Meanwhile, in the UK National Health Service (NHS) doctors are threatening to walk out, fearing they will be sued over the care they will be able to provide if infections become more widespread, according to a BBC report.

Around the world pharmaceutical companies large and small are united in doing their best to produce a vaccine and cash in on a billion-dollar pandemic.

The race is on

On 15 June 2009 GlaxoSmithKline (GSK) responded to the pandemic announcement by stating that it was increasing the production and supply of its anti-viral medication Relenza, as well as focusing efforts on an adjuvant vaccine.

“On 15 June 2009 GSK responded to the pandemic announcement by stating that it was increasing the production and supply of its anti-viral medication Relenza.”
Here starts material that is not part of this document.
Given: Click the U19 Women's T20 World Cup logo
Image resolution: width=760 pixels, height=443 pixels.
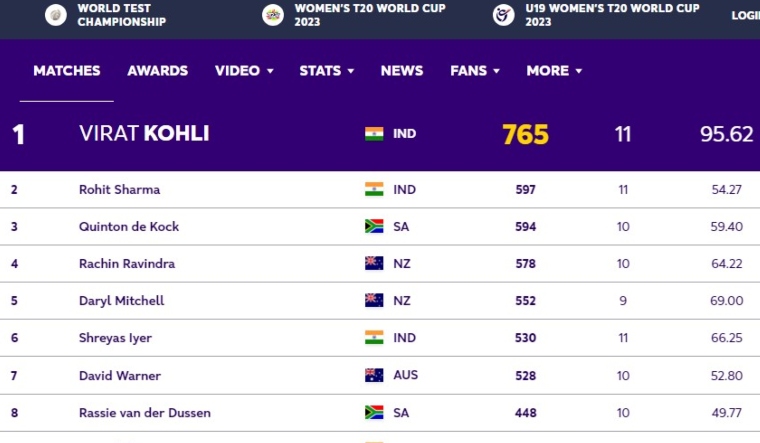Looking at the screenshot, I should click(504, 15).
GSK received the seed strain from the WHO at the end of May 2009 and is developing the new vaccine at its Canadian and German manufacturing sites. The first doses of the antigen are expected sometime between September and November, if all goes well with the regulators.

The company has also committed to donating 50 million doses of the vaccine and as capacity increases, will offer less economically developed countries the drug on a tiered-pricing policy based on World Bank classifications.

Splitting the industry is the decision by Novartis to go against this trend, as it announced it was ruling out donating any vaccines to low-income nations.

Novartis chief executive Daniel Vasella told the Financial Times that although the company may offer discounts, giving away the drugs for free was not an option. “If you want to make production sustainable, you have to create financial incentives,” he said.

On 15 June Novartis announced that it had successfully completed production of the first batch of the vaccine, weeks ahead of schedule. The 10l batch “will be used for pre-clinical evaluation and testing, and is also being considered for use in clinical trials”, the company said.

More than 30 countries have put in orders for the vaccine’s ingredients and Novartis is hoping to be first to market by using cell culture-based technology rather than growing the vaccine in eggs. Although the majority of firms will use hen eggs for vaccine production the method carries risks as the eggs can be susceptible to infections. The quantity of virus particles that will be produced is as yet unknown.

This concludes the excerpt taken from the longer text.